- Gatti Raipur Location in Punjab, India Gatti Raipur Gatti Raipur (India)
- Coordinates: 31°05′00″N 75°10′23″E﻿ / ﻿31.083433°N 75.1730601°E
- Country: India
- State: Punjab
- District: Jalandhar
- Tehsil: Shahkot

Government
- • Type: Panchayat raj
- • Body: Gram panchayat
- Elevation: 240 m (790 ft)

Population (2011)
- • Total: 676
- Sex ratio 352/324 ♂/♀

Languages
- • Official: Punjabi
- Time zone: UTC+5:30 (IST)
- ISO 3166 code: IN-PB
- Vehicle registration: PB- 08
- Website: jalandhar.nic.in

= Gatti Raipur =

Gatti Raipur is a village in Shahkot in Jalandhar district of Punjab State, India.
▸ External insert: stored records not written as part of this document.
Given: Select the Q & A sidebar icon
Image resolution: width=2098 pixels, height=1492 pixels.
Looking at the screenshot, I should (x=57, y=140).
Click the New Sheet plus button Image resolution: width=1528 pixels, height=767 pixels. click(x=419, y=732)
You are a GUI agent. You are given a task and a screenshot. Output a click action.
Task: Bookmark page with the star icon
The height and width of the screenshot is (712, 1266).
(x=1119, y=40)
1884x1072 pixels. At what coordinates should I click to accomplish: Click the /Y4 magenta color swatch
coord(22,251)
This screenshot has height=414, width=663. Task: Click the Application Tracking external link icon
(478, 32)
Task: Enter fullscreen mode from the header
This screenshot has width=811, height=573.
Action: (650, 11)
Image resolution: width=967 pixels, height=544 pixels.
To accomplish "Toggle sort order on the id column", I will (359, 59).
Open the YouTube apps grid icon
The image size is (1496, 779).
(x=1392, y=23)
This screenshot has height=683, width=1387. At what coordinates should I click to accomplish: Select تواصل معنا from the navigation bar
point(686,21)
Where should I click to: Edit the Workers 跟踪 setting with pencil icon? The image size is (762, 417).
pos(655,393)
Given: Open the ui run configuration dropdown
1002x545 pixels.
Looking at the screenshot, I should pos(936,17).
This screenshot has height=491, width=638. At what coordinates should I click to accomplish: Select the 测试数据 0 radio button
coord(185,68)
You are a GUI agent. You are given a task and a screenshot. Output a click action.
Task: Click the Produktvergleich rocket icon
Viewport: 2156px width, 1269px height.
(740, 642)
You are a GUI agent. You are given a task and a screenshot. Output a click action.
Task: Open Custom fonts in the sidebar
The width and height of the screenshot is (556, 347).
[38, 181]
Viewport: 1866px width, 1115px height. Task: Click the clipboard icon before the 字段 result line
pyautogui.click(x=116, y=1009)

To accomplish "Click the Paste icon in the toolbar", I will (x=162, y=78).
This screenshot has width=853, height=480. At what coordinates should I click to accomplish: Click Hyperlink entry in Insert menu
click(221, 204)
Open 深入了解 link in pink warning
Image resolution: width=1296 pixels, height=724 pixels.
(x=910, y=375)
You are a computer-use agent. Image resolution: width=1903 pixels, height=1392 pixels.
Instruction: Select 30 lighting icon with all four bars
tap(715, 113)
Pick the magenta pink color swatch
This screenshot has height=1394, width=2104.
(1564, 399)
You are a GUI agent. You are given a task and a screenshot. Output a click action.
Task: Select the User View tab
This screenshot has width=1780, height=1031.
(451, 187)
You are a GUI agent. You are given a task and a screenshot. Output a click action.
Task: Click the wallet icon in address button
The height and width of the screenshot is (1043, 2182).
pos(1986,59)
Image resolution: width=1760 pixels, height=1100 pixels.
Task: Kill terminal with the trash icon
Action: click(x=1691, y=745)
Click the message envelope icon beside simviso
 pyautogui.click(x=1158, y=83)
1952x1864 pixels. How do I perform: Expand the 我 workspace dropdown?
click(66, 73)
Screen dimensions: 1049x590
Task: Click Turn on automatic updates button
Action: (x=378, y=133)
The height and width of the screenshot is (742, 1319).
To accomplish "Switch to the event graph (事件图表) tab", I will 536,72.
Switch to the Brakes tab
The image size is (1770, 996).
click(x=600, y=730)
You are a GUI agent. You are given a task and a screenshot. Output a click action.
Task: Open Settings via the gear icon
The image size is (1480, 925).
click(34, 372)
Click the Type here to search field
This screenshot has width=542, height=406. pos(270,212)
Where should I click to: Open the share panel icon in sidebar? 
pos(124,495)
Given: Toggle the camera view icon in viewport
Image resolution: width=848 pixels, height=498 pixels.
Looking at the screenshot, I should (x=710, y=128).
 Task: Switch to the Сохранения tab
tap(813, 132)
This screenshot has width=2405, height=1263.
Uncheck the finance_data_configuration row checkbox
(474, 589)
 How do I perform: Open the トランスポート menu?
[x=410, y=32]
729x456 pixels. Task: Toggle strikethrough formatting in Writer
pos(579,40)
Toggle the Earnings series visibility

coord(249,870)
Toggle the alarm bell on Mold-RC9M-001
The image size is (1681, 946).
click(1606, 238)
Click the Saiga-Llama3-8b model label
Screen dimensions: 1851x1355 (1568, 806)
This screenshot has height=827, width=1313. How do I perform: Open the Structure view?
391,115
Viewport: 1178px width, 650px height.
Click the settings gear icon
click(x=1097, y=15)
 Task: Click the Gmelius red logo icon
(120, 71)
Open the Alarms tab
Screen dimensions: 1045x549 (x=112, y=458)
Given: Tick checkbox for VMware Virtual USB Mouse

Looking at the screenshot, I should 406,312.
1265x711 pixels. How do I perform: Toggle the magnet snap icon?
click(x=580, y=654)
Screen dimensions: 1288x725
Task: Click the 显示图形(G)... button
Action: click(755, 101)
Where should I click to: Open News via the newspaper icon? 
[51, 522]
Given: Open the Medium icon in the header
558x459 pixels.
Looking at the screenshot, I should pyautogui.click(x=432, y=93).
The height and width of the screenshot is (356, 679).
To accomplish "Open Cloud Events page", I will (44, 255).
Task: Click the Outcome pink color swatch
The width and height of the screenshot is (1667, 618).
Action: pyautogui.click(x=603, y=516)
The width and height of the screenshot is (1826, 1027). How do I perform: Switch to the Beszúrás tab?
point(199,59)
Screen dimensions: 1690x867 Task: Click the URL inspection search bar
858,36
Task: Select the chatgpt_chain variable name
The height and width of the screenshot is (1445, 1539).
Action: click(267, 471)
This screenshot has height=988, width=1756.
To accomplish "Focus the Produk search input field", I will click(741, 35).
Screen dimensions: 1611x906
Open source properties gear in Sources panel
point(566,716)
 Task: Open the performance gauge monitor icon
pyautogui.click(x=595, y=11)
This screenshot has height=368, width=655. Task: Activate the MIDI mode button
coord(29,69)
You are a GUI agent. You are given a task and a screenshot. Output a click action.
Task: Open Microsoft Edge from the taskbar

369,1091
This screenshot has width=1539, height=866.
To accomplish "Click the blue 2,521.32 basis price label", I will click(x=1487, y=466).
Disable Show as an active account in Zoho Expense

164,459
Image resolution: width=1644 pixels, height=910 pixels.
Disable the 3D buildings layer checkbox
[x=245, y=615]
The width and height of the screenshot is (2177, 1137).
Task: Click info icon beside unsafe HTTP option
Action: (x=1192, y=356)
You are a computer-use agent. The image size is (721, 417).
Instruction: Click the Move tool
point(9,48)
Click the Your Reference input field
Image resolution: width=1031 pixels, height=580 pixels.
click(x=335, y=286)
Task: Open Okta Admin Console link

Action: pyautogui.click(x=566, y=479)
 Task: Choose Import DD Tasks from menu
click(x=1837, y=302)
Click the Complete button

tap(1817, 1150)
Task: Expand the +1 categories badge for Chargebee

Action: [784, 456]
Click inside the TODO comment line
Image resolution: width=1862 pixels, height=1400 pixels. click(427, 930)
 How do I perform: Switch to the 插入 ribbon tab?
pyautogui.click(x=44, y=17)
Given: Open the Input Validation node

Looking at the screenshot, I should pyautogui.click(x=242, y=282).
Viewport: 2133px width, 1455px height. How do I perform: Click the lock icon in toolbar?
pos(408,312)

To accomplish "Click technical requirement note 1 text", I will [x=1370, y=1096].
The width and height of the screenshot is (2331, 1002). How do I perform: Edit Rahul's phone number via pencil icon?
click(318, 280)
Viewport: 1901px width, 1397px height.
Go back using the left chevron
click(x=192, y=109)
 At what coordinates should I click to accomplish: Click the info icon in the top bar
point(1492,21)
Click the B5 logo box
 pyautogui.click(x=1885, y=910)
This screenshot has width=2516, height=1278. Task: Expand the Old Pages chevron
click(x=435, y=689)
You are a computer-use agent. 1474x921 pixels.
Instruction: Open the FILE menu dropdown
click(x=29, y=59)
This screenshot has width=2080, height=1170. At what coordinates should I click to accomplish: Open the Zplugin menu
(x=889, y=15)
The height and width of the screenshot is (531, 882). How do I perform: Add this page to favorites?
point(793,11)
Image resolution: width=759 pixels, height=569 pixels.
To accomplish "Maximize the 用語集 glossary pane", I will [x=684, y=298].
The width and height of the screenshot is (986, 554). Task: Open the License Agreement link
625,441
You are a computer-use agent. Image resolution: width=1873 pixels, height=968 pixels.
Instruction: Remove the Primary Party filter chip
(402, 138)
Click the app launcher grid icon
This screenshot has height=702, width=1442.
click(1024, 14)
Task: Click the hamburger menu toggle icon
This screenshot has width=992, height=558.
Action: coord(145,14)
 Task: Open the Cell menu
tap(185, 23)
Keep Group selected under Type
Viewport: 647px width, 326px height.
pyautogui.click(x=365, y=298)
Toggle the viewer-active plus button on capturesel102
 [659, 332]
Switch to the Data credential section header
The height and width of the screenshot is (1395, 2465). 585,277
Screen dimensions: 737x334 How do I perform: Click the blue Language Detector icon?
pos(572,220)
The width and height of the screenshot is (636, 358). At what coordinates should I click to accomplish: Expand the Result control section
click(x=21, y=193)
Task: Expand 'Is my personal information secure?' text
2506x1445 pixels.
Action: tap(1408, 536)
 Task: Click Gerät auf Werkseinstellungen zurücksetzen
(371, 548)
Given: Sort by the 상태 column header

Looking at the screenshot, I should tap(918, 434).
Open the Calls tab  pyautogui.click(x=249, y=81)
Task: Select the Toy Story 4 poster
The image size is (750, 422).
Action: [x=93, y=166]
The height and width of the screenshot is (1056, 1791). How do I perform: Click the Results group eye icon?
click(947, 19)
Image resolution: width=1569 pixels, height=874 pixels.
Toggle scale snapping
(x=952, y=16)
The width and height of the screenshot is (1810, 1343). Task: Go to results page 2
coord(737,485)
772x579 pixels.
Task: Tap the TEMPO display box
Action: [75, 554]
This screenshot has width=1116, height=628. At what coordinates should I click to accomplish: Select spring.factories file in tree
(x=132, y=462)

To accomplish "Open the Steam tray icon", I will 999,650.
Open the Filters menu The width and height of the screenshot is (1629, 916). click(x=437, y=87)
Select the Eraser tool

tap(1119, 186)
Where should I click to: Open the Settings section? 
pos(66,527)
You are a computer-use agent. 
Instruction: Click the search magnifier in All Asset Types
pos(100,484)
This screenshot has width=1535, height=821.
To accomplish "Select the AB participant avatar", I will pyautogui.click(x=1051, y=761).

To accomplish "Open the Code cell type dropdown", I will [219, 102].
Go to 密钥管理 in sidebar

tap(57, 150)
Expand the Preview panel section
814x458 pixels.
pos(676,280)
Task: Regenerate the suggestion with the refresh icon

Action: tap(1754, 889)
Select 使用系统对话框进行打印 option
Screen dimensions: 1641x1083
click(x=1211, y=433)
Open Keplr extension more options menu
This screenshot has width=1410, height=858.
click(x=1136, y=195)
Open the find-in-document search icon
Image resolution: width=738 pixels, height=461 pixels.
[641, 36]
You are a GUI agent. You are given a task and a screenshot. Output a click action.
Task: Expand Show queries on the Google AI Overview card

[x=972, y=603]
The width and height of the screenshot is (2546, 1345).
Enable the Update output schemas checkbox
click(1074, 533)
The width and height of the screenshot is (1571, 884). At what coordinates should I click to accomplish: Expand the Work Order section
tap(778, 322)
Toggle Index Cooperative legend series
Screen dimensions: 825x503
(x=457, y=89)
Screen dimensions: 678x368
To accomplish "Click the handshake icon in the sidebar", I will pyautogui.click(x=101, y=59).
It is located 18 km from Shahkot, 40 km from Nakodar, 53 km from district headquarter Jalandhar and 194 km from state capital Chandigarh. The village is administrated by a sarpanch who is an elected representative of village as per Panchayati raj (India).

== Transport ==
Shahkot Malisian station is the nearest train station. The village is 101 km away from domestic airport in Ludhiana and the nearest international airport is located in Chandigarh also Sri Guru Ram Dass Jee International Airport is the second nearest airport which is 105 km away in Amritsar.